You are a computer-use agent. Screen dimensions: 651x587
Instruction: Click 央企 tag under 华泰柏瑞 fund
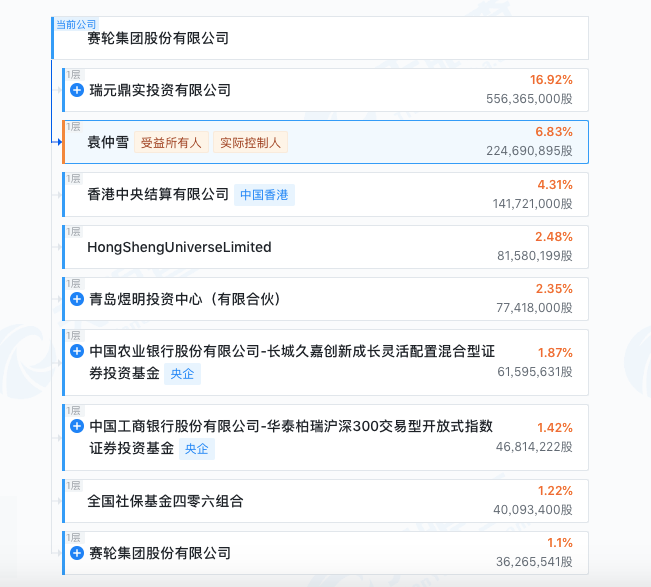tap(197, 448)
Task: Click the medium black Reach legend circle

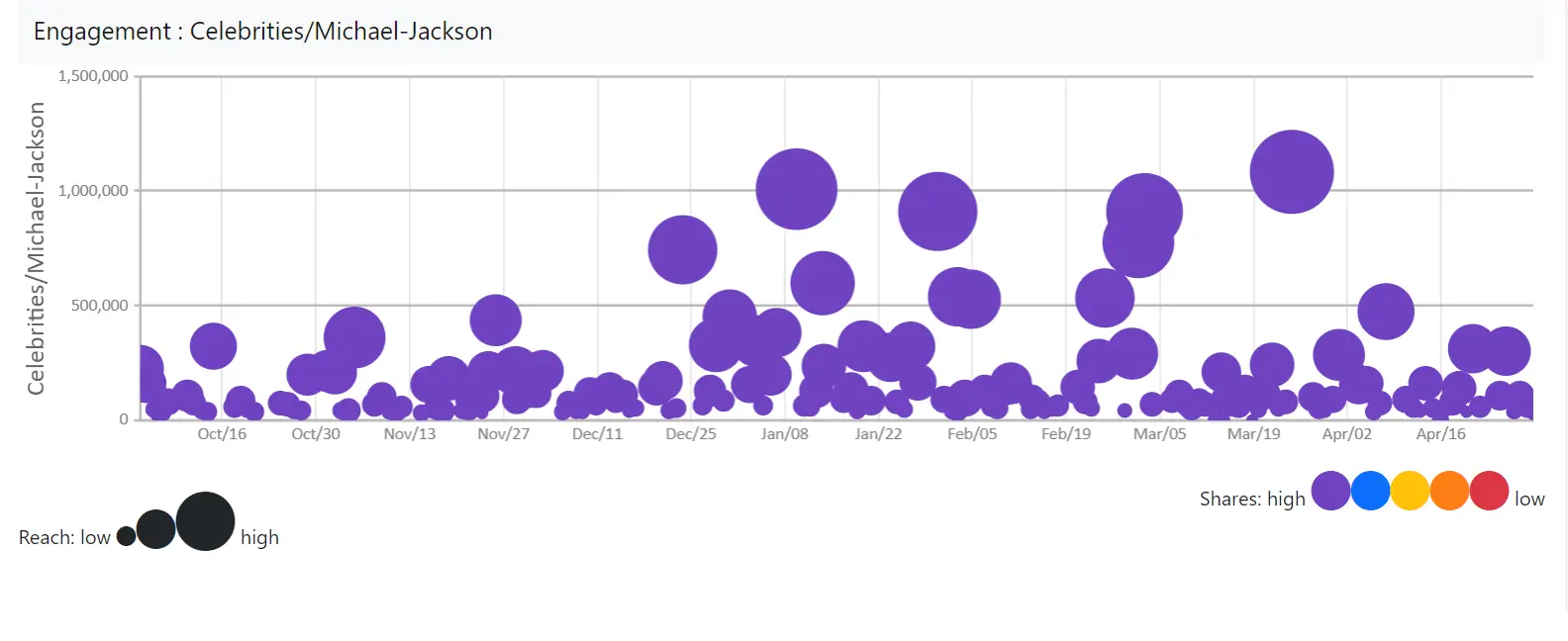Action: tap(155, 529)
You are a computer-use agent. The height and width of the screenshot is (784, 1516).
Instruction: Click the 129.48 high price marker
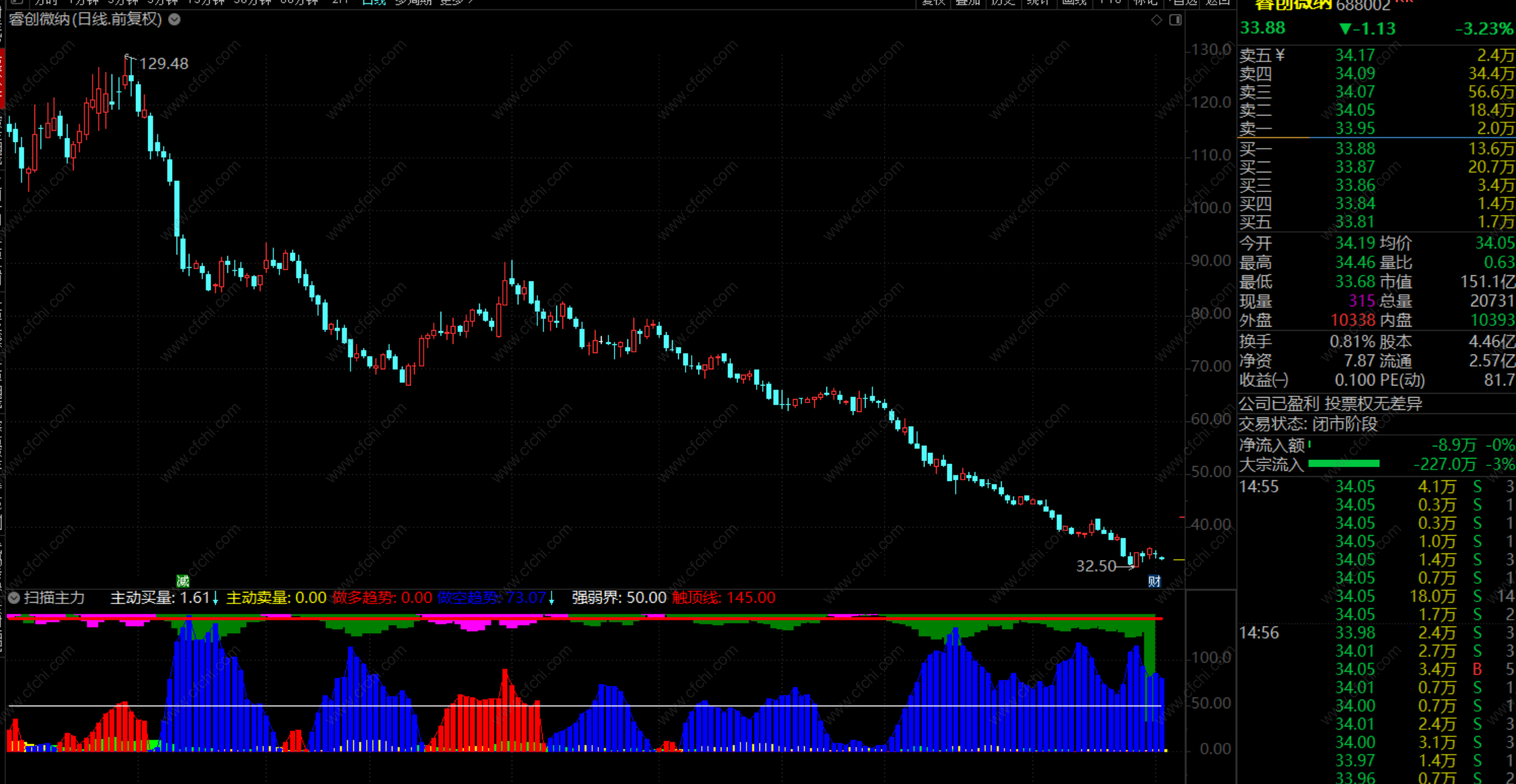click(163, 64)
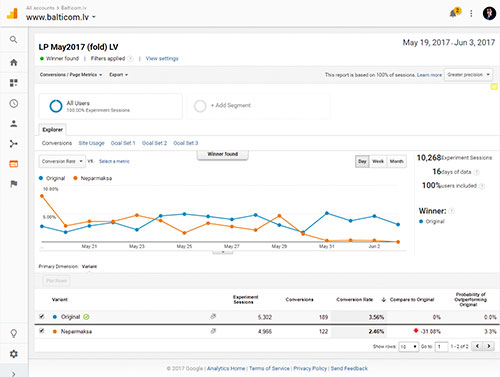Screen dimensions: 500x377
Task: Open Admin gear icon in sidebar
Action: tap(14, 354)
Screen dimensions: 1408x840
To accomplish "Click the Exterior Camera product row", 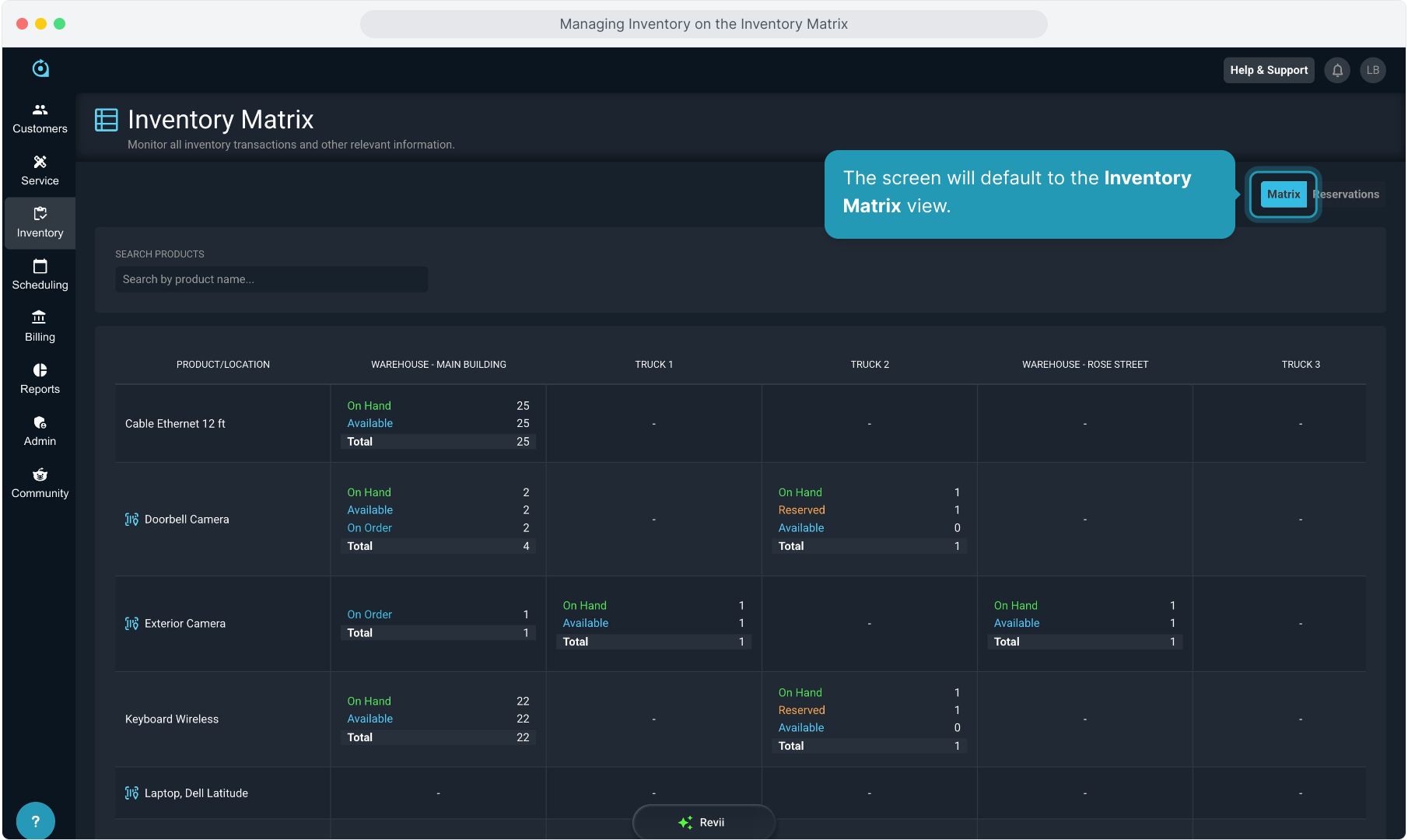I will (x=185, y=624).
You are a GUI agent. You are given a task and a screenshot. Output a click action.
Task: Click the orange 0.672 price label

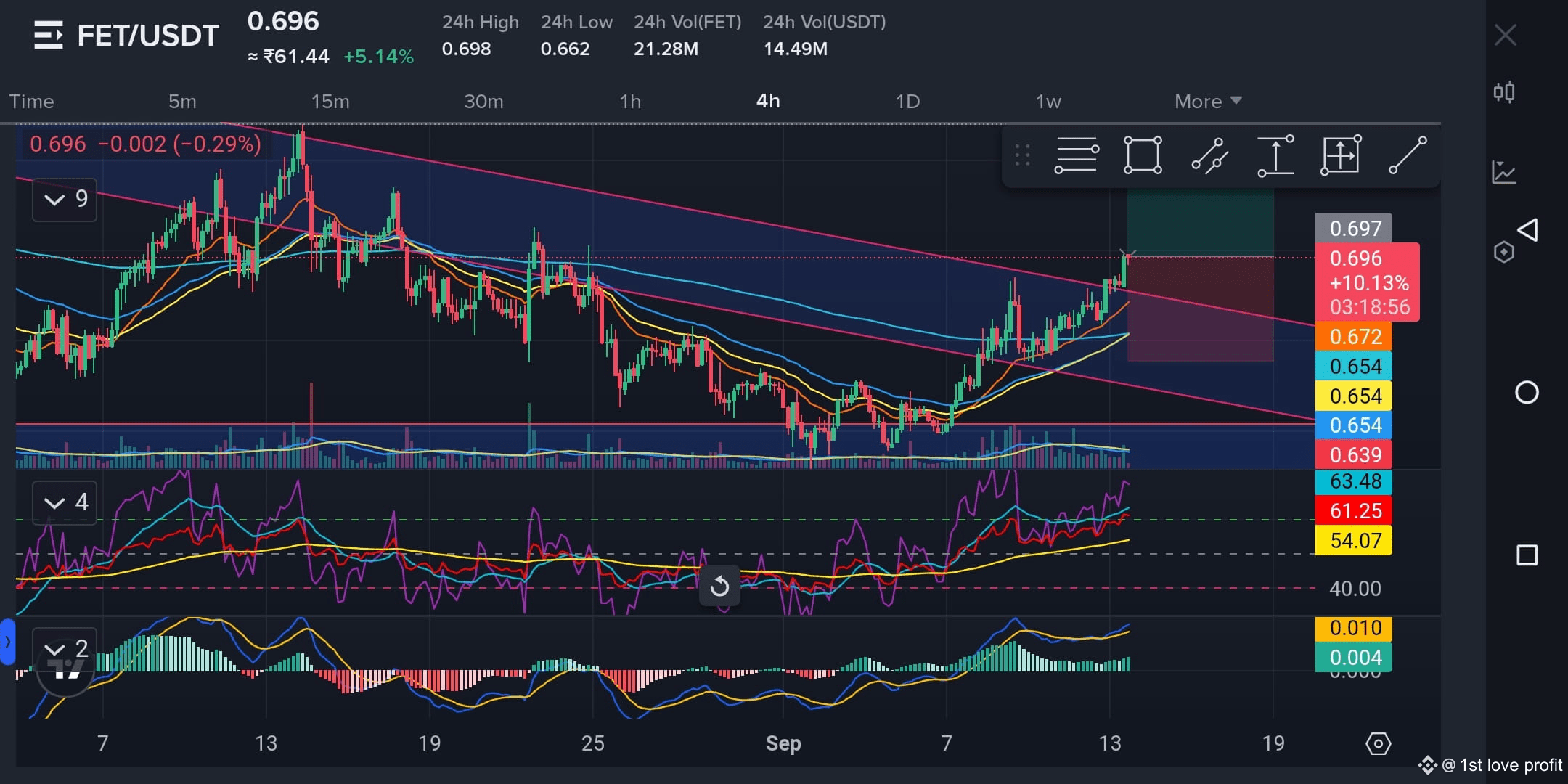point(1354,337)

**WHAT IS ASKED:** Locate every line above that contains the string "Instruction", and copy each of those lines.

**COMPLETE OUTPUT:**
Instruction: Click 央企 tag under 华泰柏瑞 fund
Instruction: Click the 129.48 high price marker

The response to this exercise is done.